Los Tres Amigos: Cuarón, Iñárritu y Del Toro, una hermandad que transformó el cine
AlterCultura
Por: Carolina De La Torre - 05/04/2025
Por: Carolina De La Torre - 05/04/2025
En el eco largo del celuloide, hay voces que no se apagan. Voces que no solo filman, sino que respiran entre cortes, sombras y ficciones. Guillermo del Toro, Alfonso Cuarón y Alejandro González Iñárritu no son simplemente tres cineastas mexicanos; son una constelación que aprendió a parirse mutuamente en la penumbra de una industria que pocas veces voltea al sur sin exotismo.
Se conocieron en la penumbra de los años ochenta, en los pasillos de una serie olvidada por muchos –La hora marcada (1988)–, pero que, como los cuentos de la infancia, dejó marcas invisibles. Del Toro era el demiurgo de los monstruos y Cuarón escribía como quien palpa el alma con una pluma mojada en café amargo. Este proyecto también contó con la participación del director de fotografía Emmanuel "El Chivo" Lubezki, quien posteriormente presentó a ambos con Iñárritu.

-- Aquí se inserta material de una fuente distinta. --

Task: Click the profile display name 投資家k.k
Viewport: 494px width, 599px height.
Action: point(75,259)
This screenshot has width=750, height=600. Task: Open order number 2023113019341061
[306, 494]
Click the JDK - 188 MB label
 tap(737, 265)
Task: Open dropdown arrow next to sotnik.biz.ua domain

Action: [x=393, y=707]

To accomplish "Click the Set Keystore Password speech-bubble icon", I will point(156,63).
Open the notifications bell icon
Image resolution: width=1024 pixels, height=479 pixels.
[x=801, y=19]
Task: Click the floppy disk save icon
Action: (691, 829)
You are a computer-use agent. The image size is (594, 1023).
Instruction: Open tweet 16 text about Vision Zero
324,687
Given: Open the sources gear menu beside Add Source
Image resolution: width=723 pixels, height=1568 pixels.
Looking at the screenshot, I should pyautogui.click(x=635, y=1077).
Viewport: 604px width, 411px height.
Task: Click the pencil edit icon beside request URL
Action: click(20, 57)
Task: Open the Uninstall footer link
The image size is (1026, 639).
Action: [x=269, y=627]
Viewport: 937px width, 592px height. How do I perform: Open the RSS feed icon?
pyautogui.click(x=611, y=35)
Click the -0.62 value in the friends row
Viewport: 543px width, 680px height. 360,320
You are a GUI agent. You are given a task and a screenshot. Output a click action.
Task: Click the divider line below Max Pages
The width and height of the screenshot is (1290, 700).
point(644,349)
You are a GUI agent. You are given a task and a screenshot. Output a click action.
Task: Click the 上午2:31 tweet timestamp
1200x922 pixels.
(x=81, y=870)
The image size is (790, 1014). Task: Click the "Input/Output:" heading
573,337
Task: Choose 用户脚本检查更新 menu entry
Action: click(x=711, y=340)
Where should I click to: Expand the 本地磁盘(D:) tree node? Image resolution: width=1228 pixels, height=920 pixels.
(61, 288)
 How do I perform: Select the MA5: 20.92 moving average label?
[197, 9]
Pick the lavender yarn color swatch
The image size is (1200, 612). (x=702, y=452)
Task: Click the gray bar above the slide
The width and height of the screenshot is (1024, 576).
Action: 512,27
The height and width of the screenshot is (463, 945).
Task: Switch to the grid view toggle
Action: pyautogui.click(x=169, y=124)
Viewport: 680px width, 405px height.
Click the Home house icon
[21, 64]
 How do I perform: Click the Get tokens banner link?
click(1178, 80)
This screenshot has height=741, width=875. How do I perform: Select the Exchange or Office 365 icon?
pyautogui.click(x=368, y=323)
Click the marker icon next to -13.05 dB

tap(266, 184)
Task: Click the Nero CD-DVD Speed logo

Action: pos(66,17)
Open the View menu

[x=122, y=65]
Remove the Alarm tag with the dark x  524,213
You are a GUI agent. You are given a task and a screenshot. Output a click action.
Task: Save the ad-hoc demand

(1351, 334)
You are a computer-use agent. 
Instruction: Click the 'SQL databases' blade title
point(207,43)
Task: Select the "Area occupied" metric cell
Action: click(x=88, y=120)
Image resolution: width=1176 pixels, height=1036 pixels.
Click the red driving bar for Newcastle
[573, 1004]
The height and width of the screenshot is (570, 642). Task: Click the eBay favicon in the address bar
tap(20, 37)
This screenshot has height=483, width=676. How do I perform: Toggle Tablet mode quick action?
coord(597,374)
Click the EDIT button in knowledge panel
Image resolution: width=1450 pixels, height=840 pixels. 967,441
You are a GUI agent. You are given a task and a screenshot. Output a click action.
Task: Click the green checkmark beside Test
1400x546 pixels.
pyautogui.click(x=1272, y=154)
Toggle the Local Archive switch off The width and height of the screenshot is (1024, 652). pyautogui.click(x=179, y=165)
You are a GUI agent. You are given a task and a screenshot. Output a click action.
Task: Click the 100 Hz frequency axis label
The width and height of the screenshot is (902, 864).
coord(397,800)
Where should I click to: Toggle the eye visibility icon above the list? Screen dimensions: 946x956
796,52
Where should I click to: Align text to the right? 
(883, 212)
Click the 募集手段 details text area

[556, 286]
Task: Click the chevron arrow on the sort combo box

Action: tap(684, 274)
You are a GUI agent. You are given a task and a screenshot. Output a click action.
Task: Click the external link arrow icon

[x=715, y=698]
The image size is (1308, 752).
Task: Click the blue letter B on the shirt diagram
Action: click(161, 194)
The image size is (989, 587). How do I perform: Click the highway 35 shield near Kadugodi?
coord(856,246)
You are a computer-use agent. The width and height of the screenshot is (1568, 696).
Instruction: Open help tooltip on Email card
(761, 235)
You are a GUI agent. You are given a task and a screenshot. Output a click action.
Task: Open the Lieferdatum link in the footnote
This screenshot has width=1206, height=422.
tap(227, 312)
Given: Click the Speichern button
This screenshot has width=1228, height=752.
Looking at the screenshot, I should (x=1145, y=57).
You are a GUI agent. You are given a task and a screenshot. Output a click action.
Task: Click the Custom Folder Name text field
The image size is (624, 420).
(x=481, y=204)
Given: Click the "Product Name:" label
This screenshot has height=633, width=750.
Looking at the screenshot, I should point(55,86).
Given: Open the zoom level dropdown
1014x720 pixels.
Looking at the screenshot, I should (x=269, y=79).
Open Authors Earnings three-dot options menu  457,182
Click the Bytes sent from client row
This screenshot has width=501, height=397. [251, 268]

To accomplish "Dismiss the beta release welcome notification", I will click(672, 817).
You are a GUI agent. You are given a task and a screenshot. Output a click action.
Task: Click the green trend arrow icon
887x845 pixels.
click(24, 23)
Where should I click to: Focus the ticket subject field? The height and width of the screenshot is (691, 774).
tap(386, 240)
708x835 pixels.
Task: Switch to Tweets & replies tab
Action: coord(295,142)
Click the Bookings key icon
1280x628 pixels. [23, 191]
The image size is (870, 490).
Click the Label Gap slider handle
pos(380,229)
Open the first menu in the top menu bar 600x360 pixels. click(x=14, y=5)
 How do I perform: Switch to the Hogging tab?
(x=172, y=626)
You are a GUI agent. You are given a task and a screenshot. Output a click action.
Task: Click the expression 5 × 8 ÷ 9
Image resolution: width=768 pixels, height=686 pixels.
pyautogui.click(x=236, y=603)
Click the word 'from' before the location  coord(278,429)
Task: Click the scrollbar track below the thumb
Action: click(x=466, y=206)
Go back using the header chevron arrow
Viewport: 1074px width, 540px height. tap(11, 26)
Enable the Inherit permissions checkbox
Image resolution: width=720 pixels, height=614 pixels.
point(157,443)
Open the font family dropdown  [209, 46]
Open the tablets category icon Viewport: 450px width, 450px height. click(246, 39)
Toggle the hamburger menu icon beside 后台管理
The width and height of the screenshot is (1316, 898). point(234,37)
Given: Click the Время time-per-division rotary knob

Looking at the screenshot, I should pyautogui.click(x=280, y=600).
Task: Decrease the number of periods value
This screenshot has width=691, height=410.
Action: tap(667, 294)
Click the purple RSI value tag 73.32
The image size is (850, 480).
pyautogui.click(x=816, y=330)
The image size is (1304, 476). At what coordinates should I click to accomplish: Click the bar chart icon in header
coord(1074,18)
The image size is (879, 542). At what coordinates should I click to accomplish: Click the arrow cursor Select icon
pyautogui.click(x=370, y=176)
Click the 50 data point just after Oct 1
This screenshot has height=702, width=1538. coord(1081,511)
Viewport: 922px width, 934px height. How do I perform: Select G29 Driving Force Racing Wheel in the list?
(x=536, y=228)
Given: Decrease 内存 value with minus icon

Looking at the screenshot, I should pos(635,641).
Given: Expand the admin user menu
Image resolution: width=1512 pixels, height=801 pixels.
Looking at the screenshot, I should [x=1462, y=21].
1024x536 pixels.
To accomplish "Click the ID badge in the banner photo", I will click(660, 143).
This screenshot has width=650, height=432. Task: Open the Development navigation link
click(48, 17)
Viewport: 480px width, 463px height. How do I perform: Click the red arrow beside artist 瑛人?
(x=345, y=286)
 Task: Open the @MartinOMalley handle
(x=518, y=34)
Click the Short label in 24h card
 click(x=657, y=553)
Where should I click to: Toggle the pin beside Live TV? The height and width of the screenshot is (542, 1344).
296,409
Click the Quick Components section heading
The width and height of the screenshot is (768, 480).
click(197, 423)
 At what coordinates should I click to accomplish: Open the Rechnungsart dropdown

Fue ahí donde empezó el conjuro: un vínculo que no necesitó pactos ni firmas, solo sensibilidad. Años después, cuando Iñárritu buscaba ordenar el caos emocional de Amores perros (2000), fue Del Toro quien le enseñó a montar no solo escenas, sino silencios. Y cuando Cuarón se perdió entre distopías y niños sin futuro, fue Iñárritu quien le tendió el mapa emocional de Niños del hombre. No eran simples colegas; eran brújulas en medio del abismo.
El cine de los "Tres Amigos" no es solo un cúmulo de grandes ideas personales, sino una red de apoyo donde el uno se convierte en el catalizador del otro, donde la ayuda mutua no se mide en favores, sino en la creación misma. Como si sus almas se fusionaran cada vez que uno de ellos caía en la incertidumbre del proceso creativo, se daban la mano sin dudarlo.
Y no se quedaron en la palabra: fundaron juntos Cha Cha Chá Films, una productora con nombre de grasejo, pero visión quirúrgica. Apoyaron proyectos como Rudo y Cursi, apostando por el cine mexicano más allá de sus propias egolatrías. No hubo envidia: hubo simbiosis.
En los Oscar del 2007, Hollywood se rindió ante ellos. Tres películas. Tres visiones. Tres heridas abiertas: El laberinto del fauno, Babel, Niños del hombre. El alma del cine, muchas veces, se escribe en español y se fragua con nostalgia, rabia y ternura mexicana.
Pero más allá de los premios, lo que los hace leyenda es ese vínculo íntimo, casi fraterno, donde el ego se diluye en la admiración. Se consultan como chamanes, se critican como amantes exigentes y se celebran como hermanos. Del Toro ha dicho que son “como una familia”. Cuarón confiesa que no toma decisiones sin ellos. E Iñárritu —más callado— responde con planos largos y latidos en cámara.
Hay algo profundamente político en su alianza. En una industria que suele individualizar el genio, ellos apostaron por el compañerismo. En un tiempo donde todo se monetiza, ellos se aferran al arte como acto de resistencia. Y en un país que muchas veces margina la sensibilidad, ellos convirtieron esa herida en potencia creativa.
Tres visiones. Tres obsesiones. Tres formas de nombrar la pérdida. Cuentan historias de seres mágicos, astronautas sin hogar, migrantes sin idioma. Pero sobre todo, nos recuerdan que hay otra forma de habitar el cine: con el alma expuesta, la imaginación como refugio y los afectos como trinchera.
Y si alguna vez dudamos de que el cine pueda cambiar el mundo, bastará con verlos a ellos: tres amigos que filmaron la posibilidad de una amistad radical, creativa, luminosa.